I have recently watched a few videos and read some articles concerning the Josie King case that occurred in 2001. Josie King was 18 months old when she suffered an accident due to drawing a hot bath in which she sustained serious injuries in the forms of second-degree burns. She was taken to the John Hopkins Hospital where she was treated with skin grafts, medication, and fluids. Josie was able to recover rapidly and was moved to the intermediate care unit of the hospital. However, even as her vitals were normal and the burns were healing, Josie had a high fever, vomiting, and diarrhea. The tests conducted by the doctors did not indicate an underlying illness, and they decided to remove her central line, as they assumed it may have an infection. Josie’s condition immediately worsened and she seemed incredibly thirsty. Her mother, Sorrel King, attempted to give her fluids but was warned not to. Sorrel requested for a physician but her request was denied. Josie was later given Narcan and the doctors advised no further narcotics be given. Josie began recovering, however, with the permission from a doctor, a nurse administered more narcotics to avoid withdrawal. Sorrel King was concerned, but her concerns were ignored and shortly, Josie’s condition worsened until she suffered a cardiac arrest as well as extensive brain damage. She died on the same night.
This story has affected me deeply, and I feel both incredibly stressed by the thought that such medical errors continue to occur and also makes me more conscious of the patient’s or the patient’s family’s involvement and concerns during their medical care. The tragedy comes from the fact that not only individual errors occurred during the situation, but large systematic problems such as dehydration were the cause of Josie’s cardiac arrest. The symptoms were there, including diarrhea, extreme thirst, weight loss, but were not considered. Sorrel King has become active in the sphere of patient safety advocacy, which I find incredibly important as the issue was, and continues to be incredibly prevalent. Additionally, the responsibility of patient safety is a priority and cannot be handled by any specific individual or a group that does not have direct contact with the patient, as was the case for the doctor that permitted a second dose of narcotics for Josie King.

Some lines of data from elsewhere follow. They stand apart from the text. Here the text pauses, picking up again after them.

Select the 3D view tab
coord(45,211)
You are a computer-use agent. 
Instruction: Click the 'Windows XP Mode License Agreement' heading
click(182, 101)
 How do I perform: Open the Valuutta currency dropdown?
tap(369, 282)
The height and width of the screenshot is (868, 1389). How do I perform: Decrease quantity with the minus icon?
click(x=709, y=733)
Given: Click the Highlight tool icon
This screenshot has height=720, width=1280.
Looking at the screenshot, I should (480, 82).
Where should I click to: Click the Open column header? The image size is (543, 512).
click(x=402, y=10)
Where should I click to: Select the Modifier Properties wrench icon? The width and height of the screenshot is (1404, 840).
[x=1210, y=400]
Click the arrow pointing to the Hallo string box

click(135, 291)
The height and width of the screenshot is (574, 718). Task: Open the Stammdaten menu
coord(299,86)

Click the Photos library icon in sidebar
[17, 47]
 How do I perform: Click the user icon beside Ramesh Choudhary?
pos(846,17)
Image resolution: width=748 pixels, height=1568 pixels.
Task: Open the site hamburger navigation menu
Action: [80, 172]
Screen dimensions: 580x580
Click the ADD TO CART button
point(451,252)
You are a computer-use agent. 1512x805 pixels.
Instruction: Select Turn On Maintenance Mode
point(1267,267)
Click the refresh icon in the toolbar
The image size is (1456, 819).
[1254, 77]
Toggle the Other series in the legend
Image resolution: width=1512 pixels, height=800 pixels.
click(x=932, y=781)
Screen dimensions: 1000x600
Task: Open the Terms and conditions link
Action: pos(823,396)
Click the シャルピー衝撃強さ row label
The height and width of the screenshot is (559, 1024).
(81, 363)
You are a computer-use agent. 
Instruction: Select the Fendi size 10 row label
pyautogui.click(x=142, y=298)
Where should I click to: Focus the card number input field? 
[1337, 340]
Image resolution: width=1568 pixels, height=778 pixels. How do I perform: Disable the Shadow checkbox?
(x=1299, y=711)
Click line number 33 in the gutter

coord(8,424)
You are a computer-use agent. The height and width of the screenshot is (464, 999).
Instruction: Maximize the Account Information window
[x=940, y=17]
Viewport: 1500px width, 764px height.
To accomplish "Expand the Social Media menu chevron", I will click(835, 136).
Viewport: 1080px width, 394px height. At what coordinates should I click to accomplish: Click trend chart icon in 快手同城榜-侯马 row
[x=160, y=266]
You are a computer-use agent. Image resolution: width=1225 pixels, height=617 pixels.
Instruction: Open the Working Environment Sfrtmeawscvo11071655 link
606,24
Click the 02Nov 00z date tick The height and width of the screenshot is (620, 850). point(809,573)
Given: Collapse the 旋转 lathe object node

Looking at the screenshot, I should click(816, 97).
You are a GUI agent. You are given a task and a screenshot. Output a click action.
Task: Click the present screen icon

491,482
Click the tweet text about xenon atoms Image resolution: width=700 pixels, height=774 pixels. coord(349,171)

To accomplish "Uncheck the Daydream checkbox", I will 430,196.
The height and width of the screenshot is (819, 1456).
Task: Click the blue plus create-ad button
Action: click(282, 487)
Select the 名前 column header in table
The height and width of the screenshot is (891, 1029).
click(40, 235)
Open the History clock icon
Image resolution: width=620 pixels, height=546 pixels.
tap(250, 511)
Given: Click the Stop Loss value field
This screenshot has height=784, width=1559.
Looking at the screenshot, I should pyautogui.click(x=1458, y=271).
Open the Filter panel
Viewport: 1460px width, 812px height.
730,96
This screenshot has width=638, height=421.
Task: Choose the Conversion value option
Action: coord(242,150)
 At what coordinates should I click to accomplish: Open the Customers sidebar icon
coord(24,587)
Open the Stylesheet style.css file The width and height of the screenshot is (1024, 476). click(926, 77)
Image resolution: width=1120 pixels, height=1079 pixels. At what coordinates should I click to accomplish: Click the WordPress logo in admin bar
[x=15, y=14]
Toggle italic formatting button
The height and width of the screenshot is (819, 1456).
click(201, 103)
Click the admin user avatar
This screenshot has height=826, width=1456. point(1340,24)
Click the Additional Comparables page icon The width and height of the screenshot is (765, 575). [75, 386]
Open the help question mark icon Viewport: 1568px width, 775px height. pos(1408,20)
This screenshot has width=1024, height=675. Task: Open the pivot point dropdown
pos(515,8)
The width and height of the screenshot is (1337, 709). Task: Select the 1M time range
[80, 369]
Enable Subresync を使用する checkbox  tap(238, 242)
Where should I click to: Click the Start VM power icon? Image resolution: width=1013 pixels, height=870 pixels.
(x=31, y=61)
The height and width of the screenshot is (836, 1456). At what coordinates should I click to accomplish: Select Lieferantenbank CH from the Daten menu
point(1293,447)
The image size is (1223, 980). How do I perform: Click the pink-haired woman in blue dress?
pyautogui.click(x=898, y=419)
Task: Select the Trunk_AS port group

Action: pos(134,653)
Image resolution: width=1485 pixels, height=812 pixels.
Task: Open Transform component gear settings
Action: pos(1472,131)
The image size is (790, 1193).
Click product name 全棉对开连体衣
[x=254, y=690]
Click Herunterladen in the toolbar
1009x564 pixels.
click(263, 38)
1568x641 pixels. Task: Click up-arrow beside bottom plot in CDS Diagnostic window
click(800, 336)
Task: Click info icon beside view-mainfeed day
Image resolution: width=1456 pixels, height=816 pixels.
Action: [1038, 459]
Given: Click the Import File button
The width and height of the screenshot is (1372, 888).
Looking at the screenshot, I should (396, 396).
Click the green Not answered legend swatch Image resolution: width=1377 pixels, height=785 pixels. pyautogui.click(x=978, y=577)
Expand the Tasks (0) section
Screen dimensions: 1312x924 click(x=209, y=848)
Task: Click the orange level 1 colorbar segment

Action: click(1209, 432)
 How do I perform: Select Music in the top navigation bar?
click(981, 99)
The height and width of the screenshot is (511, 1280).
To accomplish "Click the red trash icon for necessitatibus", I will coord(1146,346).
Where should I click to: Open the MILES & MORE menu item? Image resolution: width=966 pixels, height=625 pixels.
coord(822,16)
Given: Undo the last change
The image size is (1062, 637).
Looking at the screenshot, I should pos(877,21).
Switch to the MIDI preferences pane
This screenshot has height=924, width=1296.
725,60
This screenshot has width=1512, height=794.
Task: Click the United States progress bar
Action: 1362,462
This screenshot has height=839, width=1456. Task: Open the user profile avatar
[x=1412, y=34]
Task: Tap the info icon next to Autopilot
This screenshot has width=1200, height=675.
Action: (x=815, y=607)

Currently, the Josie King Foundation focuses on the prevention of harm to patients due to medical errors through speaking appearances, safety training, community outreach, and other methods. Additionally, the foundation has an awards program for members of hospital staff that acknowledge, report, and prevent medical errors. When I first watched the speech delivered by Sorrel King or read any of the articles reviewing the actions of the staff, I thought many who work in the fields of nursing and medicine could feel defensive or even guilty. However, over time, and the more I read about the Josie King Foundation, the more I began to feel conscious instead of guilty or attacked. It is the primary function of these foundations and similar programs to guide and control situations in which medical errors can occur. I find the thought of being a part of or responsible for any form of medical error, minor or detrimental, to be incredibly stress-inducing and terrifying. As such, I find that knowing there are professionals and research behind such programs as the Josie King Foundation that aim to reduce these errors, is both helpful and enlightening for my interaction with patients.